Pressure gradients and transport in the murine femur upon hindlimb suspension

Abstract

Interstitial fluid flow (IFF) is important in a number of processes, including stimulation of cells and nutrient and waste transport. In bone, it arises from the vascular pressure gradient between the medullary cavity and the lymphatic drainage at the periosteal surface and is enhanced by mechanical loading events. However, little is known about the pressure gradients experienced by bone cells in vivo and the role of the induced IFF in bone adaptation. This study investigated IFF changes in bone, in a disuse model and in ambulatory mice, from pressure gradients measured by telemetry, and by fluorescent tracers. The role of IFF-mediated transport of oxygen was assessed by the levels of hypoxic osteocytes in mouse femur after disuse by hindlimb suspension and with or without femoral vein ligation. Femoral intramedullary pressures in alert mice decreased to 77% upon hindlimb suspension and increased by 25% upon ligation, relative to baseline. To determine relative perfusion of cortical bone by IFF, the localization of intracardiac-injected fluorescent albumin conjugate with osteocytes was monitored. The number of osteocytic lacunae per bone area positive for Texas Red albumin was increased by 31% within 20–40 s, in the ligated femur compared to the contralateral sham femur. This confirmed that interstitial fluid flow was increased by femoral vein ligation and indicated that the increase was proportional to the pressure increase. Unloaded bone osteocytes were not hypoxic when compared to loaded controls and venous ligation did not alter these levels significantly.
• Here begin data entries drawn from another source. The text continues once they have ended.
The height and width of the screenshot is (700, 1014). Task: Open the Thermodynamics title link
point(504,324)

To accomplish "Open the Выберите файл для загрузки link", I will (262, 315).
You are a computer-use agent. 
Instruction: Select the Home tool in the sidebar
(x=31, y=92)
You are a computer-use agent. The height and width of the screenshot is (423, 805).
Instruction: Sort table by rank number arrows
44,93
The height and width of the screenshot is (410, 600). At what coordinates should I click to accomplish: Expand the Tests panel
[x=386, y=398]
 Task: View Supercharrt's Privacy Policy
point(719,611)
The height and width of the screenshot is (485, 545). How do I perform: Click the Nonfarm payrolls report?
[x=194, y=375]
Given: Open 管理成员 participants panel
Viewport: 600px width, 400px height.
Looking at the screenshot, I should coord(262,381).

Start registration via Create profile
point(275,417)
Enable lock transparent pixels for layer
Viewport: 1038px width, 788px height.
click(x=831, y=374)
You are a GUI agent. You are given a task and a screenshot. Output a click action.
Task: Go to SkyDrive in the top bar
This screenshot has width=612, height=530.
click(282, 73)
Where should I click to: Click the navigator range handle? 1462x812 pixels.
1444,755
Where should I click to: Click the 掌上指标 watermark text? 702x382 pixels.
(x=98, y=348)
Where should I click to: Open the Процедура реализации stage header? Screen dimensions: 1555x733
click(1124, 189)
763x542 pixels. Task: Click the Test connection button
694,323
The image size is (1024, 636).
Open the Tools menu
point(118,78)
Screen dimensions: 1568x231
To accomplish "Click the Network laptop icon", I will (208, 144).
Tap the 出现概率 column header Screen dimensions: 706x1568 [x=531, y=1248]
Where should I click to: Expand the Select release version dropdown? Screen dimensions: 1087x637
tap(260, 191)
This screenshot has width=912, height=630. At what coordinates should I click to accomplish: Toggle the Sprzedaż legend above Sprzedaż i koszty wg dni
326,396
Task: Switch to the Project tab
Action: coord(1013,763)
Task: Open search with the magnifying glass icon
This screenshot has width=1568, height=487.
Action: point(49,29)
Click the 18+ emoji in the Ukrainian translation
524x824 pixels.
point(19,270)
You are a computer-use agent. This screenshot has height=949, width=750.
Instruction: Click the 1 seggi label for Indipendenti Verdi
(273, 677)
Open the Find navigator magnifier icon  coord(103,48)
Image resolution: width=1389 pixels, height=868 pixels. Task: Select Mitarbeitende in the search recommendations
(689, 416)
These results support the hypothesis that disuse by hindlimb suspension leads to decreased pressure gradients, which indicate lower IFF. Similarly, the increased pressure gradients, seen upon venous ligation, increased IFF from marrow to periosteum. While a decrease in intramedullary pressure in disuse suggests a decrease in IFF, this did not lead to hypoxia in osteocytes. We conclude that decreased oxygen convective transport in the mouse hindlimb disuse model does not account for cortical bone loss. This study is important in increasing our understanding of the mechanotransductory pathways involved in bone loading and unloading.